Rozbiórka musi być bezpieczna
Pierwszą czynnością jaka powinna zostać wykonana po odebraniu auta do recyklingu jest wypompowanie bądź spuszczenie z niego wszelkich płynów. Opróżnia się więc zbiornik paliwa, wylewa się wszelkie oleje, płyn z chłodnicy, a także freon z klimatyzacji. Większość punktów złomu nie posiada odpowiednich urządzeń do utylizacji wspomnianych substancji. Środki chemiczne wypływają więc do gleby.

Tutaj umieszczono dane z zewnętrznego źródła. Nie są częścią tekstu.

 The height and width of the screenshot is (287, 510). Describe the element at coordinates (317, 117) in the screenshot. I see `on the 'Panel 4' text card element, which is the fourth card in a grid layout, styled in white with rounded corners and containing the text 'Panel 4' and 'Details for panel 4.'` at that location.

Kolejnym etapem jest demontaż pojazdu na czynniki pierwsze i posegregowanie odpadów na plastiki, tworzywa sztuczne, gumy, szkło i elementy metalowe, które trafiają do ponownego wykorzystania.
Biznes się kręci
Jak najczęściej ludzie pozbywają się starego auta? Jadą do skupu złomu (tzw. szrot) i dogadują się z właścicielem. Nie ma mowy o kasacji auta i jego wyrejestrowaniu, bowiem punkt do którego dotarliśmy nie ma prawa do wydawania stosownych dokumentów. Obie strony dogadują się więc i sprzedają auto jednej z osób pracującej na miejscu. Bywa i tak, że jest to człowiek bezdomny przebywający na miejscu, często pilnujący nocą placu. De facto jest on właścicielem nawet kilkudziesięciu pojazdów, które nigdy nie są już rejestrowane. Na drogę nie wyjadą, więc i kontrola policyjna nie ujawni braku jego rejestracji.
Kto to kontroluje?
Skupami złomu zajmuje się Wojewódzki Inspektor Ochrony Środowiska w ramach kontroli planowanych. Zagląda tam także po interwencjach okolicznych mieszkańców, na wnioski urzędów gmin lub starostw, a także policji i straży granicznej. W przypadku prowadzenia działalności bez wymaganego zezwolenia określona jest kara grzywny w wysokości 300 zł. Do tego dochodzą naruszenia zasad gospodarowania odpadami, za które łącznie można ponieść grzywnę w wysokości do 500 zł. – Jeśli odpady magazynowane są bez wymaganego zezwolenia, naliczane są karne opłaty podwyższone, których wysokość uzależniona jest od ilości odpadów oraz czasu trwania procederu – mówi Anna Wrześniak, Wojewódzki Inspektor Ochrony Środowiska.
W przypadku dużej ilości odpadów lub długiego okresu magazynowania odpadów, taka opłata może być bardzo wysoka. W tym roku za każdą tonę odpadów wynosi ona prawie 14 zł. Przy na przykład 10 pojazdach wywożących dziennie średnio ok. 120 ton kara wyniesie ok. 1700 zł na dobę.